WHAT IS REQUIRED
Range to output from the entries below: the line containing "How do I perform: Activate" through the line containing "Play the Daily". Set it down exactly, ends included, nothing else.

(Records from a data collection)

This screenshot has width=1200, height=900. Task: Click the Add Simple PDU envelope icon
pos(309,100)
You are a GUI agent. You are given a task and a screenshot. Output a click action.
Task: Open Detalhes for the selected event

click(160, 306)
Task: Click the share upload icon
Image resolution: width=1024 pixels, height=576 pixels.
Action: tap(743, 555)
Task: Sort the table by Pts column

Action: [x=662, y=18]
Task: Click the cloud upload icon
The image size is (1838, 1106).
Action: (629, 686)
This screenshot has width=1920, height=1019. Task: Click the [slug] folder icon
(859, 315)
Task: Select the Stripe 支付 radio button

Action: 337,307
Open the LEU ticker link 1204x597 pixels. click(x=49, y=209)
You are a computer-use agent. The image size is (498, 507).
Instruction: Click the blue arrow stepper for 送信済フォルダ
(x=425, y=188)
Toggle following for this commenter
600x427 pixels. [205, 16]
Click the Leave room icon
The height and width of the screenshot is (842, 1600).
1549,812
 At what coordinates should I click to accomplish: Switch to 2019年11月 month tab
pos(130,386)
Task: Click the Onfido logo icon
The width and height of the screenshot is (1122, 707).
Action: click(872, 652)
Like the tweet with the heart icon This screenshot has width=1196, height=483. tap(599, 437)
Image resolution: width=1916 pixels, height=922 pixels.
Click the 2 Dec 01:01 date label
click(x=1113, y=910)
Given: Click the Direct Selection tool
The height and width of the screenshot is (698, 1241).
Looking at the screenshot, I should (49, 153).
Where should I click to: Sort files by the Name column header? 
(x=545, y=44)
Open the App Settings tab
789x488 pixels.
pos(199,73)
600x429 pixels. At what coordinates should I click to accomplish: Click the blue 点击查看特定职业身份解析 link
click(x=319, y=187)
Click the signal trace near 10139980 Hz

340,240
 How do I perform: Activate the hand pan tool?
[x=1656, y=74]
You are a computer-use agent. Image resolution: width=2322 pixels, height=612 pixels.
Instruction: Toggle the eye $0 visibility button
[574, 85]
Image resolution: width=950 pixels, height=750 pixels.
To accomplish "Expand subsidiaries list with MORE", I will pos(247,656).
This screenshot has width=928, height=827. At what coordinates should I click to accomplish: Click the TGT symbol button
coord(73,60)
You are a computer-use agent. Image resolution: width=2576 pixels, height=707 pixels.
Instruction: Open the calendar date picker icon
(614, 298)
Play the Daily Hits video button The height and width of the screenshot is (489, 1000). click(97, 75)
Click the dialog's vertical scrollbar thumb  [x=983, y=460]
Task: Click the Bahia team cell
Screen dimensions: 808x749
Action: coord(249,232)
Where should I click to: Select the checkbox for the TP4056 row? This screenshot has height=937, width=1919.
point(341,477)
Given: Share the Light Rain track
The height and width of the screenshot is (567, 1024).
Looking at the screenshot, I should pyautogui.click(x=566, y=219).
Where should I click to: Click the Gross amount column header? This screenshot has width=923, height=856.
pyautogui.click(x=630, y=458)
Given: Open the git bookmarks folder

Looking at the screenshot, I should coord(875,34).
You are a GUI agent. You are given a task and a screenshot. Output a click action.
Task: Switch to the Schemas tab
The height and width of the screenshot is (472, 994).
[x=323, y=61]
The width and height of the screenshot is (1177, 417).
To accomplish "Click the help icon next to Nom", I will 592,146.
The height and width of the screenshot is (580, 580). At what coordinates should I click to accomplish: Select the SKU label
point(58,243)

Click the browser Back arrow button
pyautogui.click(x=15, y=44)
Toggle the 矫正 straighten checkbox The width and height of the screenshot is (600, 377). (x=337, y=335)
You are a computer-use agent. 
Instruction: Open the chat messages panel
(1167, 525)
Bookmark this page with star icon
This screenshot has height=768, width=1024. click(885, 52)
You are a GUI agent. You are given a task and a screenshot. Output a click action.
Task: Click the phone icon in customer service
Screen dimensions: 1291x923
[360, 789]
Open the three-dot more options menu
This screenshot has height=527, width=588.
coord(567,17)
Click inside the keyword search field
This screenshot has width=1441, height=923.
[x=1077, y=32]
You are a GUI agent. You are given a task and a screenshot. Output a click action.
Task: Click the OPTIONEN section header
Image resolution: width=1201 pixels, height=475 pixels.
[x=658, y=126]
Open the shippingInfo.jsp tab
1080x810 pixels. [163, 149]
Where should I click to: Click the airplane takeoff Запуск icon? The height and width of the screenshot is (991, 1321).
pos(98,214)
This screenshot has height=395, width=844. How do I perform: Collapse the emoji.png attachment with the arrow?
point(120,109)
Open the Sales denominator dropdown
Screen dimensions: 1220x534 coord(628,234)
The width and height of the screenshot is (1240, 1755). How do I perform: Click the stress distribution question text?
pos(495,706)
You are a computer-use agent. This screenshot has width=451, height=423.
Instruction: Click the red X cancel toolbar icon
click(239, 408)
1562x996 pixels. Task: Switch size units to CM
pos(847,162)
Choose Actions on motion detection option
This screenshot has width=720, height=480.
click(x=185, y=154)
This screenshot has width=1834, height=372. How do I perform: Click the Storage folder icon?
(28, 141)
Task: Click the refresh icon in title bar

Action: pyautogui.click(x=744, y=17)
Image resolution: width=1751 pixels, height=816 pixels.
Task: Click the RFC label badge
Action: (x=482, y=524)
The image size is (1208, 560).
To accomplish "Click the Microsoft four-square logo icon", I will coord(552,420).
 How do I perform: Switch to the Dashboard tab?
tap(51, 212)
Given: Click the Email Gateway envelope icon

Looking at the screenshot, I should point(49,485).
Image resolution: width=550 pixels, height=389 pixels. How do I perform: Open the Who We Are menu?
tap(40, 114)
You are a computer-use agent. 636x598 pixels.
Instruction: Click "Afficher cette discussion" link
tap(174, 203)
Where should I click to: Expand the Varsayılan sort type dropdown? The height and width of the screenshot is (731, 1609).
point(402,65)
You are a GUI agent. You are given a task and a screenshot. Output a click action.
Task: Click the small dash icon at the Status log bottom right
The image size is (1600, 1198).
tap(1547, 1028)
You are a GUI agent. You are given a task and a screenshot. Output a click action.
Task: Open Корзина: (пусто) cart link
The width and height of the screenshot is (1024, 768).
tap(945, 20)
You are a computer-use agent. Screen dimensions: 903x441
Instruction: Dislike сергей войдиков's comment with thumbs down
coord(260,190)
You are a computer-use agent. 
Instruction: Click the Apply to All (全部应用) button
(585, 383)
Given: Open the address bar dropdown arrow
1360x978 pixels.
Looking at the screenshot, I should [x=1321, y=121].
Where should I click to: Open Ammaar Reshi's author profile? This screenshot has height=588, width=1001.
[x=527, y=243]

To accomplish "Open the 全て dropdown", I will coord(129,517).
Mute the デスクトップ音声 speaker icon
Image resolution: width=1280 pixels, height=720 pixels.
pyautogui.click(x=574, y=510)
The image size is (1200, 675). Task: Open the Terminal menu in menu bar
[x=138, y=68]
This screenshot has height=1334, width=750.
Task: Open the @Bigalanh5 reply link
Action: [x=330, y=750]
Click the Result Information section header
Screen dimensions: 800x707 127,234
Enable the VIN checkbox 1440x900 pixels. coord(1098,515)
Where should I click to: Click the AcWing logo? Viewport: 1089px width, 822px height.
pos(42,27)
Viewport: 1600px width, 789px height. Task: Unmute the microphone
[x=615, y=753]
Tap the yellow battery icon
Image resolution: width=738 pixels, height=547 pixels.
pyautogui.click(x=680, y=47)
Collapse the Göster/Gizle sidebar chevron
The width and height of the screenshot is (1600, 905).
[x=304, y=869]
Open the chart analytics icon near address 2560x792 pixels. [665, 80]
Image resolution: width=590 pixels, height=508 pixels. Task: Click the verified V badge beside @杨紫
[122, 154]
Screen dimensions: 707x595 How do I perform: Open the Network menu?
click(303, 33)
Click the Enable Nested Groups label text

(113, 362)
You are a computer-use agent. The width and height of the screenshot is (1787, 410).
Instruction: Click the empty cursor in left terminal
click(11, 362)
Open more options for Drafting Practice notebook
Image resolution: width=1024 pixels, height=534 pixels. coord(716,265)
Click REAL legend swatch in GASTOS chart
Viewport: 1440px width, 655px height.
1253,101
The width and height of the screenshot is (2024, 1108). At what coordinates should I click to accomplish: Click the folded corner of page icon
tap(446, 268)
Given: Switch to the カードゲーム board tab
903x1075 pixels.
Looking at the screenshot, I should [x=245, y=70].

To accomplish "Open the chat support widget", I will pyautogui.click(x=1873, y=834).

SOLVED PROBLEM
 How do I perform: Activate the hand pan tool?
[x=1656, y=74]
You are a computer-use agent. Image resolution: width=2322 pixels, height=612 pixels.
Instruction: Toggle the eye $0 visibility button
[574, 85]
Image resolution: width=950 pixels, height=750 pixels.
To accomplish "Expand subsidiaries list with MORE", I will pos(247,656).
This screenshot has width=928, height=827. At what coordinates should I click to accomplish: Click the TGT symbol button
coord(73,60)
You are a computer-use agent. Image resolution: width=2576 pixels, height=707 pixels.
Instruction: Open the calendar date picker icon
(614, 298)
Play the Daily Hits video button The height and width of the screenshot is (489, 1000). click(97, 75)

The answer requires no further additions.